There was bad news and good news for independent mortgage banks (IMBs) and mortgage subsidiaries of chartered banks during the first quarter of this year. The bad news: these entities reported a net loss of $1,972 on each loan they originated during the quarter, according to data from the Mortgage Bankers Association (MBA).
And the good news? This was an improvement from the reported loss of $2,812 per loan in the fourth quarter of 2022.
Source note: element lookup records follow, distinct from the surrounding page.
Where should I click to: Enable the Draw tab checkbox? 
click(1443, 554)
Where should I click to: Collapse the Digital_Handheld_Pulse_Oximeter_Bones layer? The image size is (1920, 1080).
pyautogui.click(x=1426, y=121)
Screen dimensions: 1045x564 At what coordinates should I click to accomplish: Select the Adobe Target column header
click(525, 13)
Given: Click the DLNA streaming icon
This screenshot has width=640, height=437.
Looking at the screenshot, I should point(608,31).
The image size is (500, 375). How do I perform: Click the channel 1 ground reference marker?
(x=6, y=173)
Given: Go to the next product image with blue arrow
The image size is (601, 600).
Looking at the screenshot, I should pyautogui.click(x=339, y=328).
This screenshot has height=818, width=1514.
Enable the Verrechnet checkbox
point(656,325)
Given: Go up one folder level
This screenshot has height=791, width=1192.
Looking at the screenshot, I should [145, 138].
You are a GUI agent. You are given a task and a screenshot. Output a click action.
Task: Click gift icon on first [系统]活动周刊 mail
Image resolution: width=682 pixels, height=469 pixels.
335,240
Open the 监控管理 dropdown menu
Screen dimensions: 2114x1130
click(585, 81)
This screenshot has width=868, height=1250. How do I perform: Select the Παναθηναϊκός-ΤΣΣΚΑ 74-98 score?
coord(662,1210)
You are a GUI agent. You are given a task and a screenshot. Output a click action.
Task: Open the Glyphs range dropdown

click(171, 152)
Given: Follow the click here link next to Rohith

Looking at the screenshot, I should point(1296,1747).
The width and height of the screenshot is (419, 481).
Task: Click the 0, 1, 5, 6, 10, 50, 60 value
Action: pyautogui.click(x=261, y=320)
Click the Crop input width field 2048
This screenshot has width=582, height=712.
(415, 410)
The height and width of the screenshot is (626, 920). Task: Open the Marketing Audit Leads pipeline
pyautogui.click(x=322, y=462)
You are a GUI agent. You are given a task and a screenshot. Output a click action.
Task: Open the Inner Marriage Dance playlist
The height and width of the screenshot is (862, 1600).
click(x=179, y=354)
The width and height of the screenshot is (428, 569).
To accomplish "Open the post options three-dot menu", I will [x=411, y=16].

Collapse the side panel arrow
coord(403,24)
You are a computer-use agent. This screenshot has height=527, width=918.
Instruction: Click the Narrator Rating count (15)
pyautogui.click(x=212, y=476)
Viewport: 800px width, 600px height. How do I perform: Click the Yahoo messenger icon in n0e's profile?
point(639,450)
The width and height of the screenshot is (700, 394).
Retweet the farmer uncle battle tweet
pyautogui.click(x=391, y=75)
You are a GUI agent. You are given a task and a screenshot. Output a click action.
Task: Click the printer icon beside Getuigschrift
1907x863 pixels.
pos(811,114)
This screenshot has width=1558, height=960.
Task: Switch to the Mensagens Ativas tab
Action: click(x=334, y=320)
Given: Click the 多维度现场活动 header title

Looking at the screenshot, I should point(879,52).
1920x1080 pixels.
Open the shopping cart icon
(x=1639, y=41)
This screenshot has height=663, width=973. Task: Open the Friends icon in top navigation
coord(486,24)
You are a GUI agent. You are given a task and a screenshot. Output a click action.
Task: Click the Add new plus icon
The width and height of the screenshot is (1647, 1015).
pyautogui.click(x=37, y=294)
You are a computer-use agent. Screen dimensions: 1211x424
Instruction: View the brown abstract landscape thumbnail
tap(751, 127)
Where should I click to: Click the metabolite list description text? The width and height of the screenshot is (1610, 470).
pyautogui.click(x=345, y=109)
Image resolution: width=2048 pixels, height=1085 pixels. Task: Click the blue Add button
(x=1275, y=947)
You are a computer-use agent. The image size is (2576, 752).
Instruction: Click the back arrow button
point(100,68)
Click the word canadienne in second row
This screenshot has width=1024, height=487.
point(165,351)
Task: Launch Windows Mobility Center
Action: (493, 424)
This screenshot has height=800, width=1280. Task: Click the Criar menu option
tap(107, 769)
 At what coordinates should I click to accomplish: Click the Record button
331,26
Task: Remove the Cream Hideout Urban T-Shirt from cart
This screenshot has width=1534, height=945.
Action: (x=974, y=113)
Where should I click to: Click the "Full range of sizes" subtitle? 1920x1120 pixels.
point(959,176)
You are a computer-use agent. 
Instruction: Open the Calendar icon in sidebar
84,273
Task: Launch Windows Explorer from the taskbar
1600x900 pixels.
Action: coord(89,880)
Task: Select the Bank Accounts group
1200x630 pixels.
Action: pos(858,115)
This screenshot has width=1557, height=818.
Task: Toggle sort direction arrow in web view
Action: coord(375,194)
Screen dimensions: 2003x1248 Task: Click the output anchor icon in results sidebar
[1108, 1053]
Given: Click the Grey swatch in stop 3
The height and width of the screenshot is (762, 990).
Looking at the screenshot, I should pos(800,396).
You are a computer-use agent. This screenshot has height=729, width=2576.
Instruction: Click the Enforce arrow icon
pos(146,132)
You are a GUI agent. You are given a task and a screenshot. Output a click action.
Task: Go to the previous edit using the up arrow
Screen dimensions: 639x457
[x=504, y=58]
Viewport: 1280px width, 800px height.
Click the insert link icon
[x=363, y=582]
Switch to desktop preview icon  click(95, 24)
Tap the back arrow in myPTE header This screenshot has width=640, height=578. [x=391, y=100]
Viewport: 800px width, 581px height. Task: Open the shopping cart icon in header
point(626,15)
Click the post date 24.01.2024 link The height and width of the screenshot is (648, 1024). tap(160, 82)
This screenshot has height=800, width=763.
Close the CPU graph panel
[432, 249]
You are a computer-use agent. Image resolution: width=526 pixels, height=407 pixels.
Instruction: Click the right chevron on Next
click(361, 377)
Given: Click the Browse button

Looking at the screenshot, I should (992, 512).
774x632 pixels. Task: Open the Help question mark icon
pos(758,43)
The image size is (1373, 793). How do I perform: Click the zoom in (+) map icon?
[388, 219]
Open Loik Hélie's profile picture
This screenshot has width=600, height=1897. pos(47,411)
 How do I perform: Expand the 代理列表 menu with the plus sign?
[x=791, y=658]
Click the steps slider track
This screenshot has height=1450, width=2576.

“A net production loss of 68 basis points in the first quarter of the year is an improvement over the record 99-basis-point loss reported in the fourth quarter of 2022,” said Marina Walsh, MBA’s vice president of industry analysis. “Conditions continue to be challenging for the industry, with now four consecutive quarters of production losses and nine consecutive quarters of volume declines. One silver lining from the first quarter is that production revenues improved by 40 basis points. However, costs continued to escalate with the further drop in volume and reached more than $13,000 per loan despite substantial personnel reductions.”
Walsh added that factoring in both the production and servicing business lines, 32% of companies were profitable in the first quarter, up from 25% in the previous quarter.
The average production volume was $398 million per company in the first quarter, down from $436 million per company in the fourth quarter. On a per-loan basis, production revenues increased to $11,199 per loan in the first quarter, up from $9,637 per loan in the fourth quarter.
The purchase share of total originations, by dollar volume, remained unchanged at a peak level of 88% in the first quarter. The average loan balance for first mortgages increased to $329,159 in the first quarter, up from $322,225 in the fourth quarter.
Total loan production expenses – commissions, compensation, occupancy, equipment, and other production expenses and corporate allocations – increased to a high of $13,171 per loan in the first quarter, up from $12,450 per loan in the fourth quarter of 2022. From the third quarter of 2008 to last quarter, loan production expenses have averaged $7,172 per loan.
The average number of production employees per company declined from 413 production employees in the fourth quarter of 2022 to 374 production employees in the first quarter of 2023.